I recently got a call from a client who wants to grow her business and has people who want to invest. She has the business plan and the numbers have been crunched.  But when I opened the files, it was a challenge for me to figure out what was going on. It would take some serious motivation on my part to figure it out — and I was already committed to working with her.  For the investor, there’s only a whisper of a chance of getting repaid, and if they have to work that hard just to figure out if it’s a good deal, chances are they won’t read the application.

Crunching those numbers might be boring, even intimidating, but it’s how you’ll prove you know what you’re doing, and can take on an even bigger challenge. (You don’t have to go it alone, though: seeking out technical assistance to develop your business skills and your investor-readiness can be an important step, and we’re here to help!)

Take the road less traveled.

Much of the difficulty in obtaining funding for farms reflects the fact that traditional lending institutions often don’t have a good or up-to-date understanding of the sustainable food world.

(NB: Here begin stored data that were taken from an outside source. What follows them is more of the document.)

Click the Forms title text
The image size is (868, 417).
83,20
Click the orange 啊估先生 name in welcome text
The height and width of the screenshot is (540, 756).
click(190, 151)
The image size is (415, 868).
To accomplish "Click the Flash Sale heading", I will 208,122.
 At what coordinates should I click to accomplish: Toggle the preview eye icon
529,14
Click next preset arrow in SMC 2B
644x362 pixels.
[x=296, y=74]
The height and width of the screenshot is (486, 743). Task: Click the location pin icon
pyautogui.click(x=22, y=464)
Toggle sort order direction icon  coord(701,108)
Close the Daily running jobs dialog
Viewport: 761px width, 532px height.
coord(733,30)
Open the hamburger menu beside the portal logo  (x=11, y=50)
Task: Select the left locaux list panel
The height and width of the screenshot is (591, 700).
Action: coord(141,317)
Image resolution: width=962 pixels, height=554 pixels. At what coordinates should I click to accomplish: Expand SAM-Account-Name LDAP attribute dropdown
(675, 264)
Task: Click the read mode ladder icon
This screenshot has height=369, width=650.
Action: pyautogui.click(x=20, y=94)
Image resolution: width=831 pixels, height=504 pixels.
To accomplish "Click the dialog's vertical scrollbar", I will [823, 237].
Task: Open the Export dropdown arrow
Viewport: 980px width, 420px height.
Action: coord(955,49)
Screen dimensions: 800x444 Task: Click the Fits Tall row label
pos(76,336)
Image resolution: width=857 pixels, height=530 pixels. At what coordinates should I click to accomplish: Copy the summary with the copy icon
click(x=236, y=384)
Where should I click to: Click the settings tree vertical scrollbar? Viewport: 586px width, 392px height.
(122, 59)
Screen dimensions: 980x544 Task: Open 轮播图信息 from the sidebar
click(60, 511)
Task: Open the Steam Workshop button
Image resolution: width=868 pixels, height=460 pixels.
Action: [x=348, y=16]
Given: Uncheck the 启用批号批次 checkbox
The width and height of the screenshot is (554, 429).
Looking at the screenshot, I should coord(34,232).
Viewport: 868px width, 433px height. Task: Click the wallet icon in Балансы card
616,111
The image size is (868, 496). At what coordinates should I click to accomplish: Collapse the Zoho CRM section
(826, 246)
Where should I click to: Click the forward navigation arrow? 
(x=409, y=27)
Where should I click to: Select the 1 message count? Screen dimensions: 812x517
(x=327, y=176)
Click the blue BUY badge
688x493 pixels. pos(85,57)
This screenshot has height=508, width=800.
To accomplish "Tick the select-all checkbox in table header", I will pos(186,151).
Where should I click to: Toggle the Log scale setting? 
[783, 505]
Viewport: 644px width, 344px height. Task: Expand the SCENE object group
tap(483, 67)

For that reason, think about seeking out an institution that focuses on sustainable investment, or even more specifically on farm- related enterprises.

Some of our favorite nationwide resources are:

  • Accion ”specializes in working with small business owners who cannot borrow from the bank due to business type, a short length of time in business, or an insufficient credit history.” They offer business loans up ranging from $500 to $50,000, tailored to a variety of business scales and stages, ranging from start-ups to established loans. Additional opportunities include a program for women entrepreneurs, and another for all food and beverage entrepreneurs through a partnership with Samuel Adams called the “Brewing the American Dream” fund.
  • The federal government’s Small Business Administration offers this handy tool to match you with appropriate grant and loan funding in your state. Thanks, Uncle Sam!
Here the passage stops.